7. En deuxième lieu, la décision litigieuse comprend les éléments de faits et de droit qui en sont le support nécessaire et est donc suffisamment motivée.
En ce qui concerne la régularité interne de l'arrêté en litige :
8. L'article L. 313-11 du code de l'entrée et du séjour des étrangers et du droit d'asile régit la délivrance de la carte de séjour temporaire portant la mention " vie privée et familiale " et prévoit notamment qu'elle est délivrée de plein droit, sauf menace pour l'ordre public, " 6° A l'étranger ne vivant pas en état de polygamie, qui est père ou mère d'un enfant français mineur résidant en France, à la condition qu'il établisse contribuer effectivement à l'entretien et à l'éducation de l'enfant dans les conditions prévues par l'article 371-2 du code civil depuis la naissance de celui-ci ou depuis au moins deux ans, sans que la condition prévue à l'article L. 313-2 soit exigée ".
9. Le titulaire d'une telle carte de séjour, comme tout étranger séjournant régulièrement sur le territoire, peut en principe, ainsi que l'énonce l'article R. 321-1 du code, circuler librement " en France ", c'est à dire, conformément à ce qui résulte de l'article L. 111-3, en France métropolitaine, en Guadeloupe, en Guyane, en Martinique, à la Réunion, à Saint-Pierre-et-Miquelon, à Saint-Barthélemy, à Saint-Martin et à Mayotte.
10. Toutefois, l'article L. 832-2 du code de l'entrée et du séjour des étrangers et du droit d'asile limite la validité territoriale des titres de séjour délivrés à Mayotte, en disposant que " les titres de séjour délivrés par le représentant de l'Etat à Mayotte, à l'exception des titres délivrés en application des dispositions des articles L. 121-3, L. 313-4-1, L. 313-8, du 6° de l'article L. 313-10, de l'article L. 313-13 et du chapitre IV du titre Ier du livre III, n'autorisent le séjour que sur le territoire de Mayotte ".
11. En vertu du deuxième alinéa de cet article L. 832-2, " les ressortissants de pays figurant sur la liste (...) des pays tiers dont les ressortissants sont soumis à l'obligation de visa pour franchir les frontières extérieures des Etats membres, qui résident régulièrement à Mayotte sous couvert d'un titre de séjour n'autorisant que le séjour à Mayotte et qui souhaitent se rendre dans un autre département doivent obtenir un visa.
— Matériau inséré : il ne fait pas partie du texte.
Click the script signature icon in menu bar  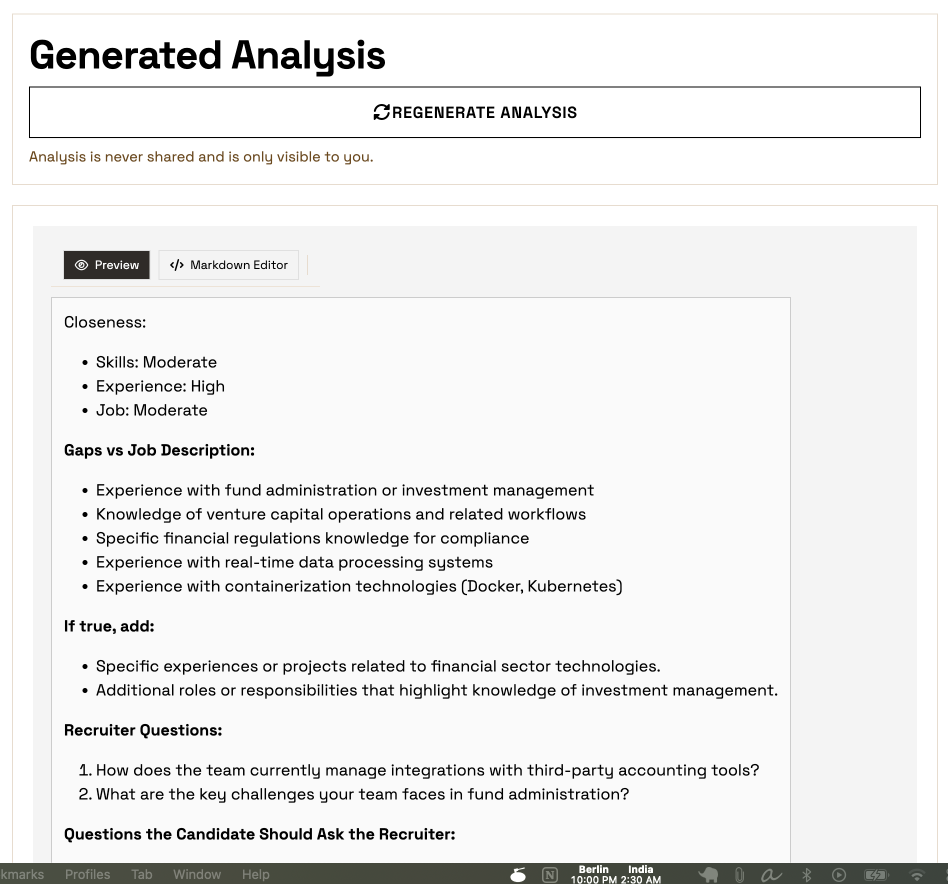pyautogui.click(x=771, y=875)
Ce visa est délivré, pour une durée et dans des conditions définies par décret en Conseil d'Etat, par le représentant de l'Etat à Mayotte après avis du représentant de l'Etat dans le département où ils se rendent, en tenant compte notamment du risque de maintien irrégulier des intéressés hors du territoire de Mayotte et des considérations d'ordre public ". L'article R. 832-2 du même code précise que : " L'étranger qui sollicite le visa prévu à l'article L. 832-2 présente son document de voyage, le titre sous couvert duquel il est autorisé à séjourner à Mayotte, les documents permettant d'établir les conditions de son séjour dans le département de destination, les moyens d'existence lui permettant de faire face à ses frais de séjour ainsi que les garanties de son retour à Mayotte. / Sauf circonstances exceptionnelles, ce visa ne peut lui être délivré pour une durée de séjour excédant trois mois (...) ".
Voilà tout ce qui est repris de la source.